Instructor: Artem Cheprasov

Artem has a doctor of veterinary medicine degree.

In this lesson, you're going to learn how humans have impacted and continue to impact geography around the world via deforestation, desertification, and greenhouse gas emission.

Human Impact on Geography

I love nature. I love nothing more than a nice swim in a lake, a climb up a mountain, or a walk among the waterfalls in a forest.

But while my personal activity doesn't impact the geography of a landscape, you better believe that human activity has and continues to impact our planet's geography, the topographical features of the Earth.

This lesson is going to give you several scary concrete examples of this.

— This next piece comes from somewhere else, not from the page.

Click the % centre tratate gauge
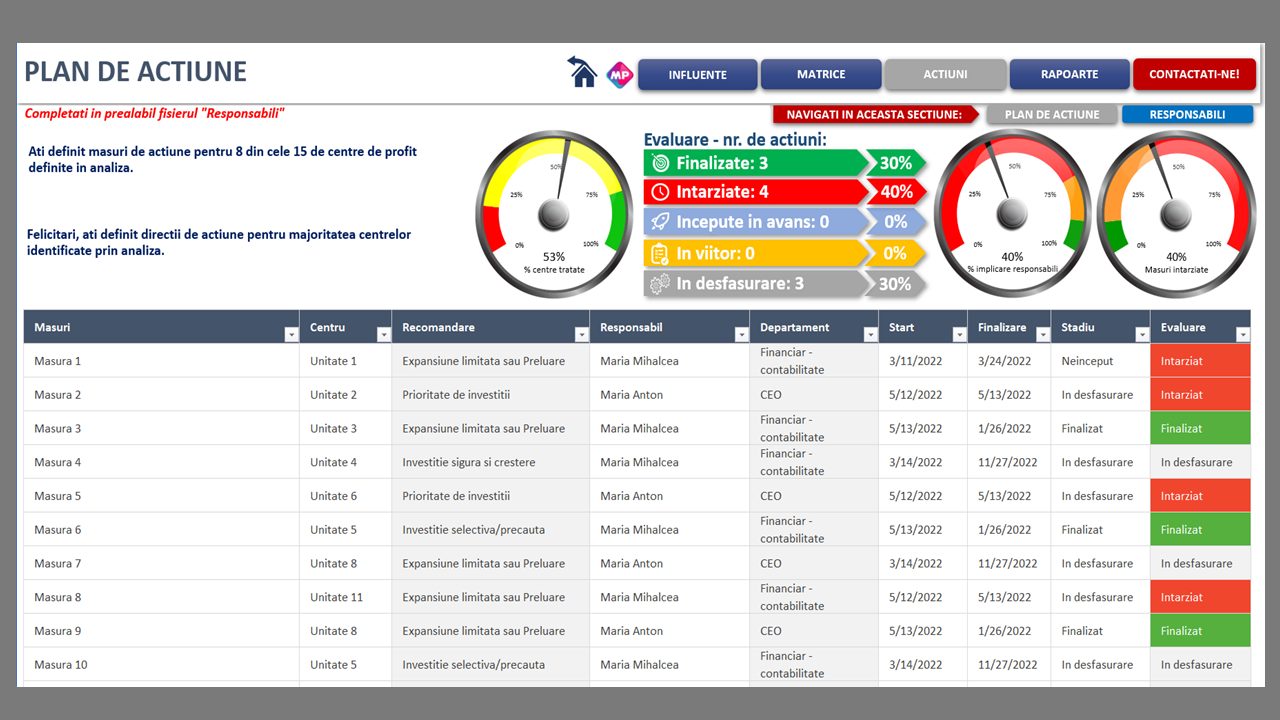click(x=553, y=214)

Deforestation, the clearing of trees and forests, is one such instance of this. All over the world, forests have been chopped down to build shelters, to provide warmth, and to give someone well-off an extremely expensive table made of very rare wood.

The cost of this has been and remains immense. In the U.S., 90% of the forests that had once covered the continental U.S. have been wiped out.

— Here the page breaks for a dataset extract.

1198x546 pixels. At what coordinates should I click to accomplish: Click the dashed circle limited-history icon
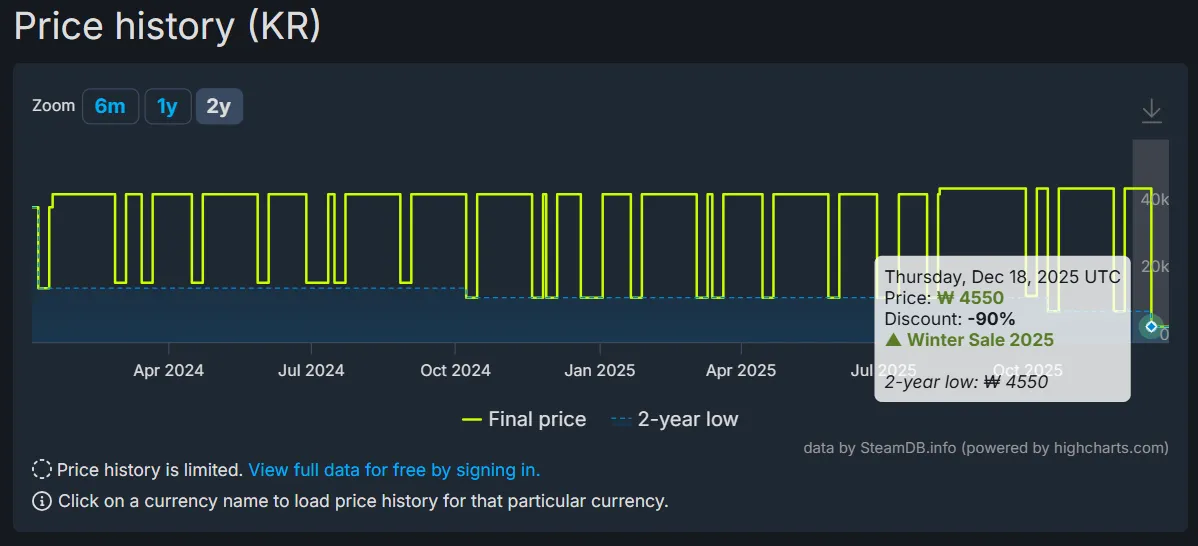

U.S. virgin forests in 1620 and 1926
US Virgin forests

In the past 50 years alone, 20% of Brazil's rainforest has been eliminated. Other South American countries like Bolivia also face high deforestation. The list goes on and on all over the world.

Deforestation in Bolivia
Deforestation in Bolivia

The consequences of deforestation are varied and all in the end impact us. They include the loss of plants that may have medicinal qualities that can save the lives of countless people. The loss of unique species of animals we'll never have the pleasure of seeing or hearing again. And the loss of entire civilizations, as occurred on Easter Island, to which deforestation was a major contributing factor, if not the major cause.


Desertification, the gradual process by which an area of land becomes more and more like a desert, is another problem humans have created.

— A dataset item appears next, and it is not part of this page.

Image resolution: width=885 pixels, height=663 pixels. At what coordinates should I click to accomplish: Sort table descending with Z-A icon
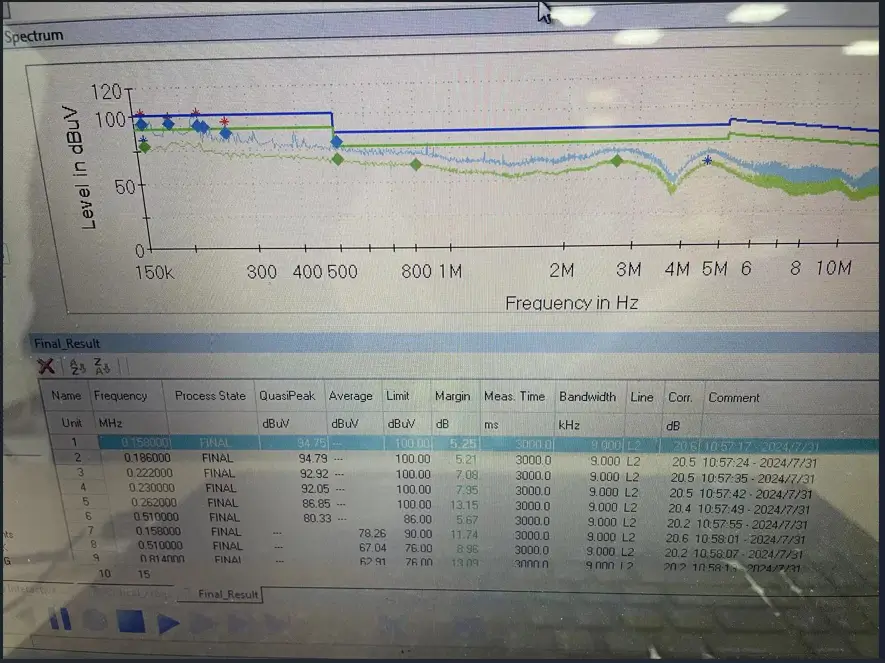[102, 367]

A superb example of this is what was once the fourth largest lake in the world, actually called the Aral Sea. For all intents and purposes, it no longer even exists as it once did, all because of human activity. It is now 10% of its former size due to irrigation projects started by the Soviet Union. This has led to most of its natural plant and animal life to die off completely. In its place, guess what has appeared? A desert, now called the Aralkum Desert, which was created by man through the destruction of the lake.

The Aral Sea in 1989 vs 2014
The Aral Sea 1989 vs. 2014

The removal of vegetation through overgrazing by livestock is another major cause of desertification in many areas around the world.

Rising Sea Levels

While desertification helps create dry conditions, humans have at the minimum also contributed to rising sea levels. As we've emitted greenhouse gases into the environment, we've contributed to the rise in temperatures around the world. In turn, rising temperatures have caused ice all over the world, such as mountain glaciers and polar ice sheets, to melt. This, then, has caused the ocean levels to rise.

Global sea levels have risen about 7 inches in the past 100 years. If current trends continue, then by 2099, the sea levels may rise by almost two feet compared to the levels in 1990.

Trend in rising sea levels
Trend in Rising Sea Levels

What impact has this had on geography and people? Well, simply put, islands, coastal communities, and some entire nations are threatened with being flooded or being submerged by the oceans completely.